We all know what an impact Nelson Mandela had on South Africa and the world, but many may be wondering how one man, half a world away, could affect lives here in Baton Rouge. However, that's exactly what's happening at Southern, and it started with a visit more than a decade ago.
Chancellor James Llorens said humble is one word he would use to describe the late Nelson Mandela.
"It was one of those amazing experiences... just be in his presence during that period," Llorens said. "Being around him and observing him on an upfront basis, you realized what I humble person he was and what a sincere person he was in terms of his concern for everyone."
In 2000, Southern University administrators and professors got a chance to meet Mandela.
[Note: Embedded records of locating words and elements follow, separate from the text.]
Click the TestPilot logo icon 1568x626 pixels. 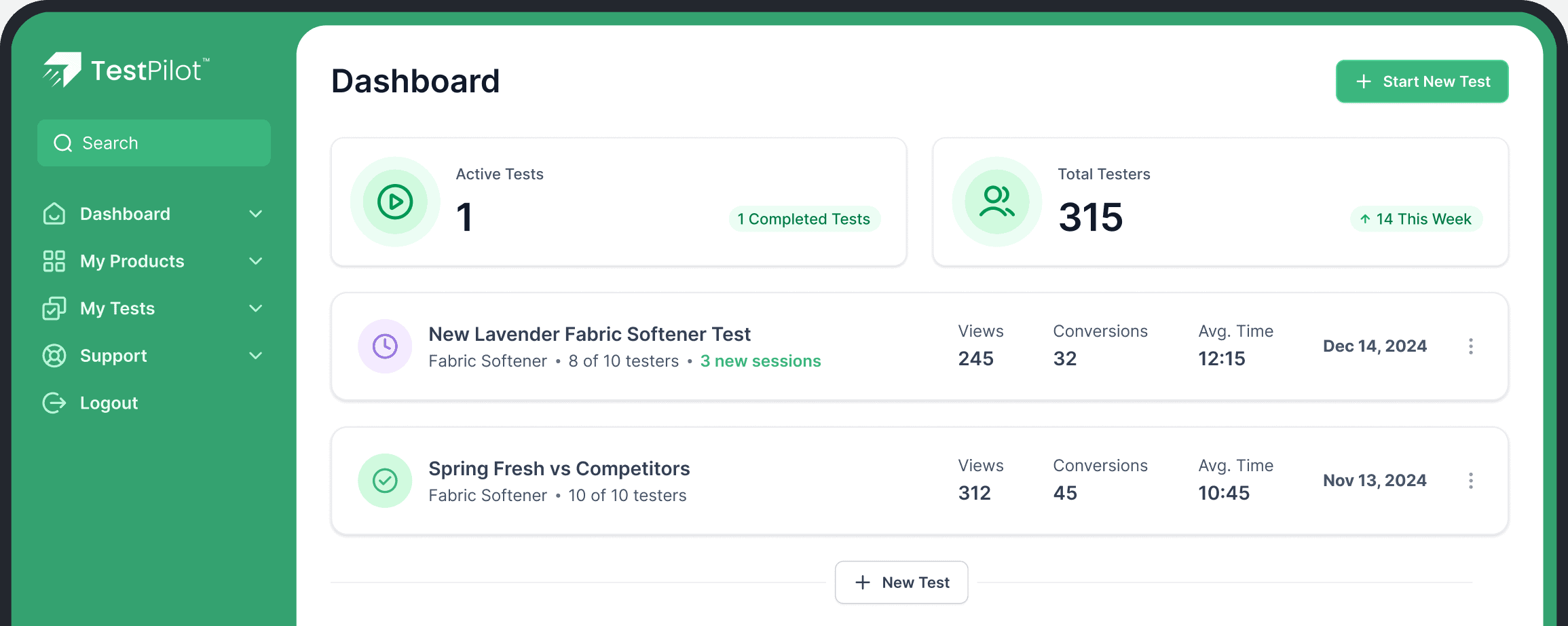coord(62,69)
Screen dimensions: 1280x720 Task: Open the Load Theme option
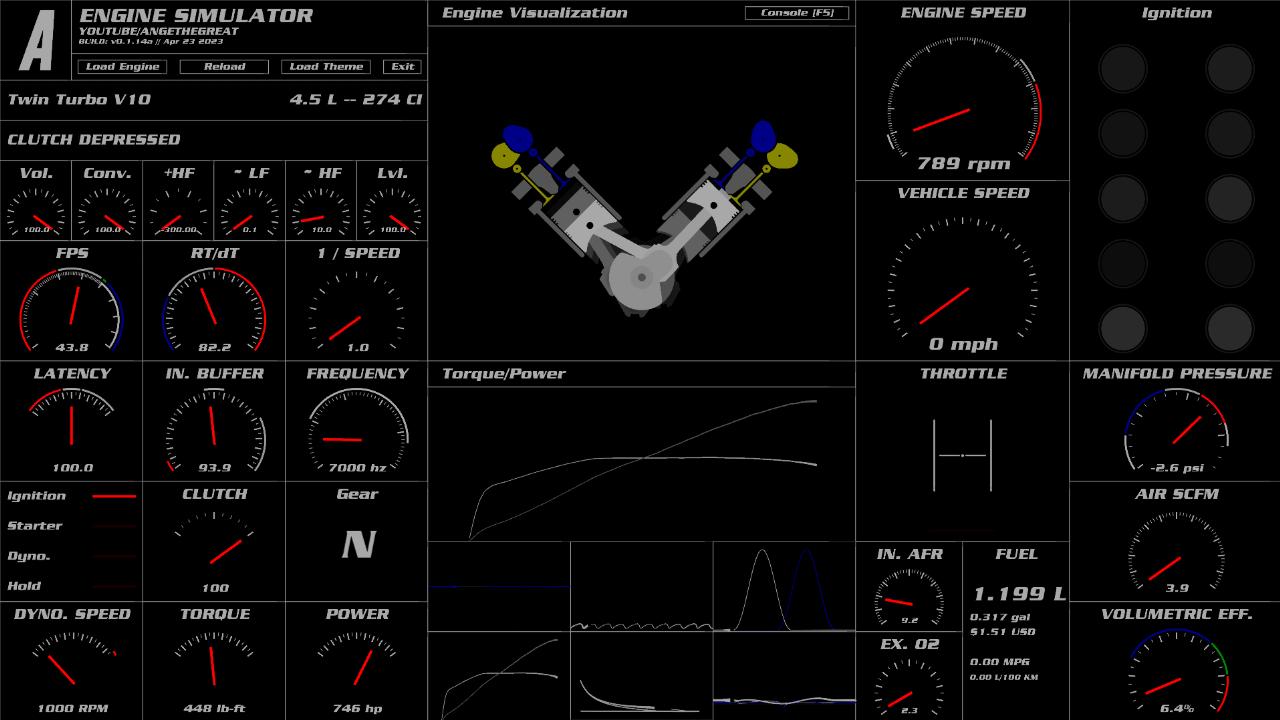coord(326,67)
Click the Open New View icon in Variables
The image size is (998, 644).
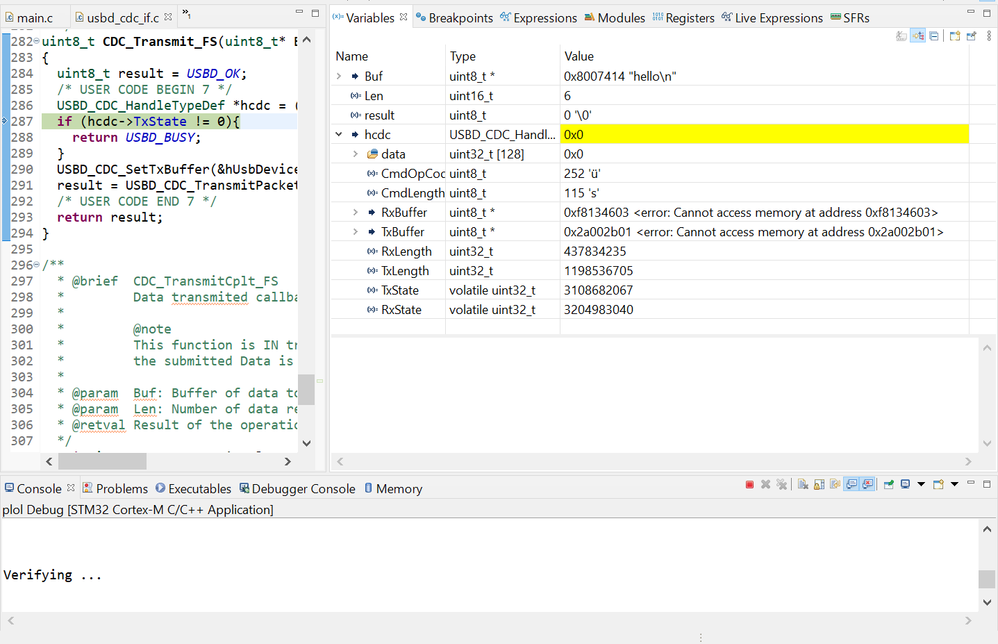(x=955, y=36)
The former South African President gave the university permission to rename it's School of Public Policy and Urban Affairs in his name.
"It's special for us that we can with the knowledge that he was here, and that he supported the School of Public Policy and Urban Affairs and support Southern University," Llorens said.
"To have a conversation, to shake hands with such a giant and yet very humble down to the earth, he amplified for me that part of the greatness has been very humble in reaching out to all the people," Damien Ejigiri, Dean of Southern's Graduate School, said. "If you do nothing else, touch as many lives as you can."
Even though mandela wasn't from the United States, he made an impact that didn't just hit South Africa, but the world.
"Once he became a free man, and once he was elected to be the president of South Africa, the way he handled that transition from apartheid to a free country," Llorens said. "I think set an example for leaders around the world."
This marks the 13th year since the dedication of the Nelson Mandela School of Public Policy and Urban Affairs.